[Stored items]
==*==

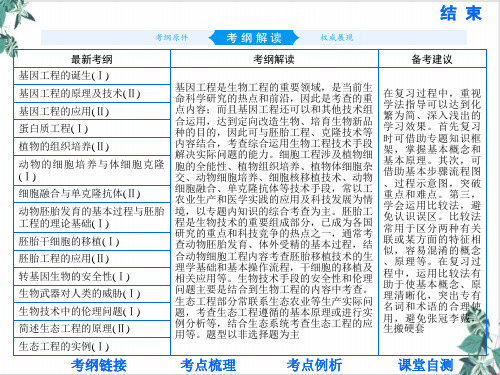The image size is (500, 375).
Task: Click the 植物的组织培养(Ⅱ) cell
Action: point(92,146)
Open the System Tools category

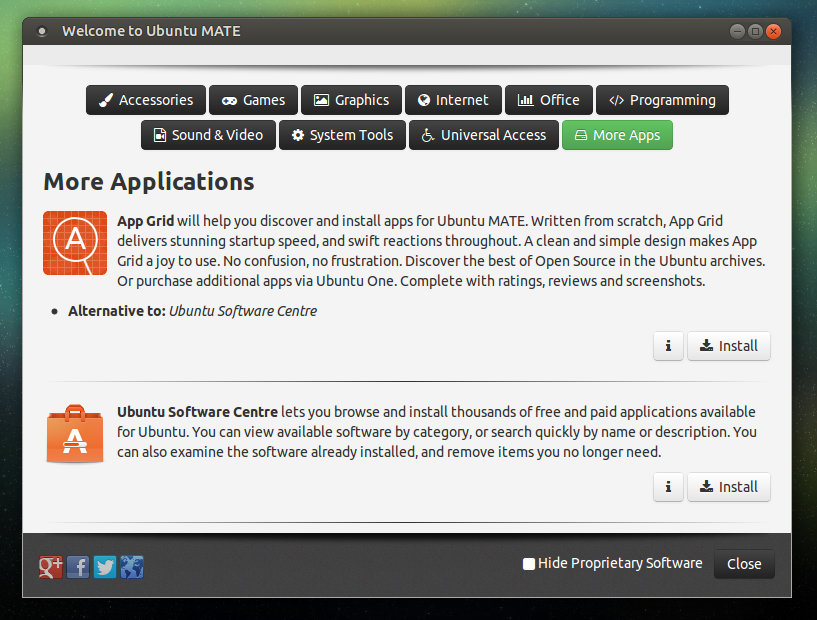click(x=342, y=134)
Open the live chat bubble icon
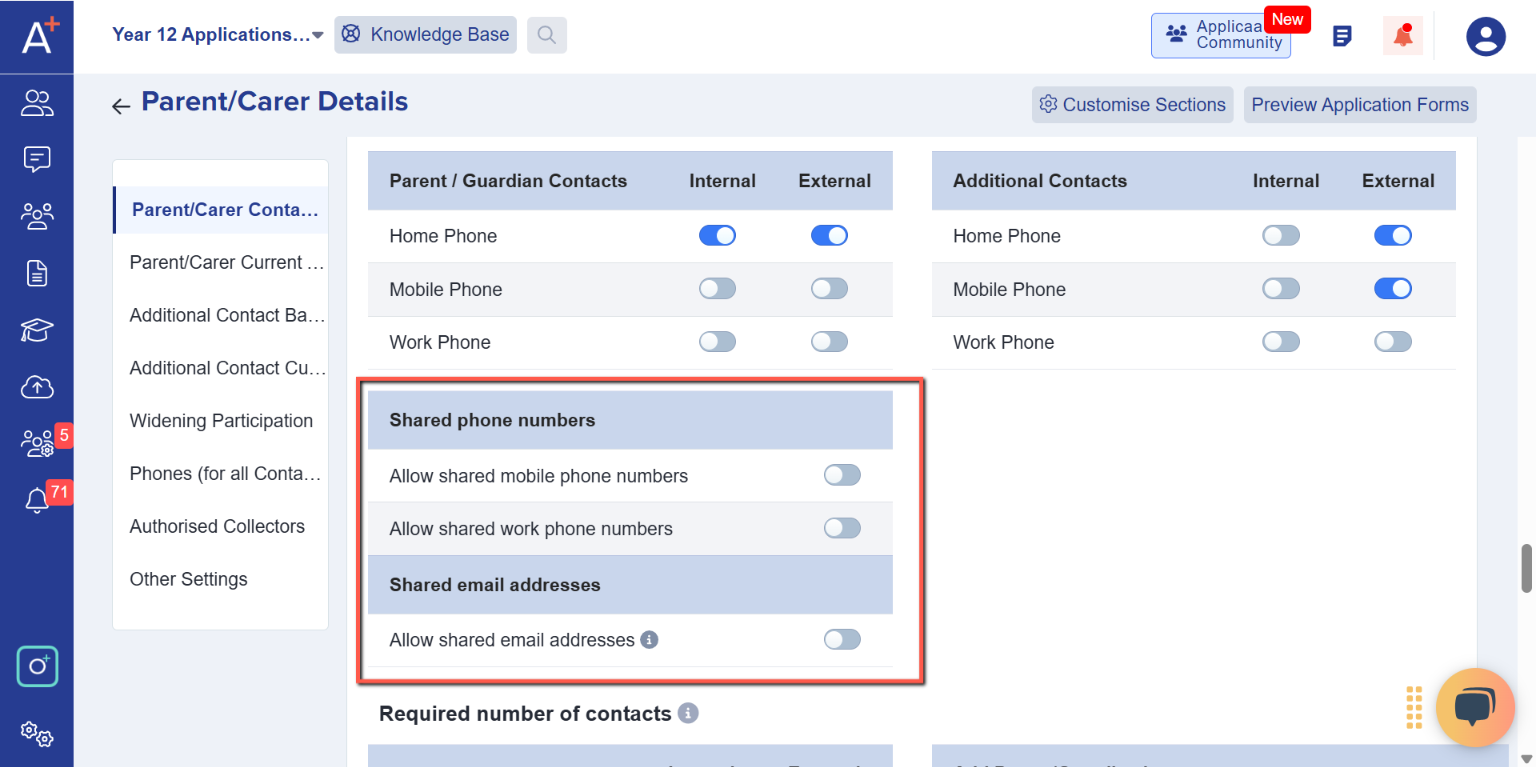1536x767 pixels. 1475,708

==*==

§ **Problem to work on**: Reproduce, word for word, every line from the one that contains "Open the System Tools category" to the end of the data, including both ends; omit all pictures.

§ **Completed task**:
Open the System Tools category

click(x=342, y=134)
Open the live chat bubble icon
1536x767 pixels. 1475,708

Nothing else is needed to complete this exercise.